(Directions for this task):
Scale the stretch of lines from the one containing "Screen dimensions: 1081x608" through the one containing "will click(454, 223).", both included. Write those lines out again, requests included, multiplying each click coordinate in the answers by 0.95 and rounding to whole numbers, with halves rounded up.

(Provided records):
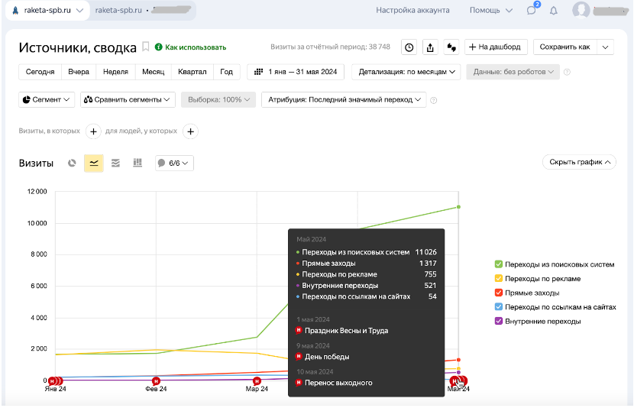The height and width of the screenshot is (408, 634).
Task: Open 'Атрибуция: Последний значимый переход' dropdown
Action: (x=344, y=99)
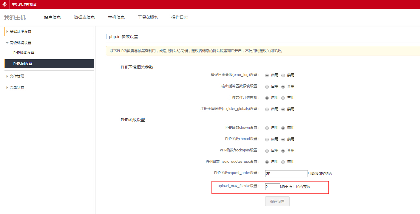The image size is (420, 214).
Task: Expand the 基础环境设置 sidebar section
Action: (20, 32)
...
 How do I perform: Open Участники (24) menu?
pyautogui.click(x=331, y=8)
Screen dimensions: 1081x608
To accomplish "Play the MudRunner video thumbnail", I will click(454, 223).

(Full solution):
Screen dimensions: 1081x608
To accomplish "Play the MudRunner video thumbnail", I will click(431, 212).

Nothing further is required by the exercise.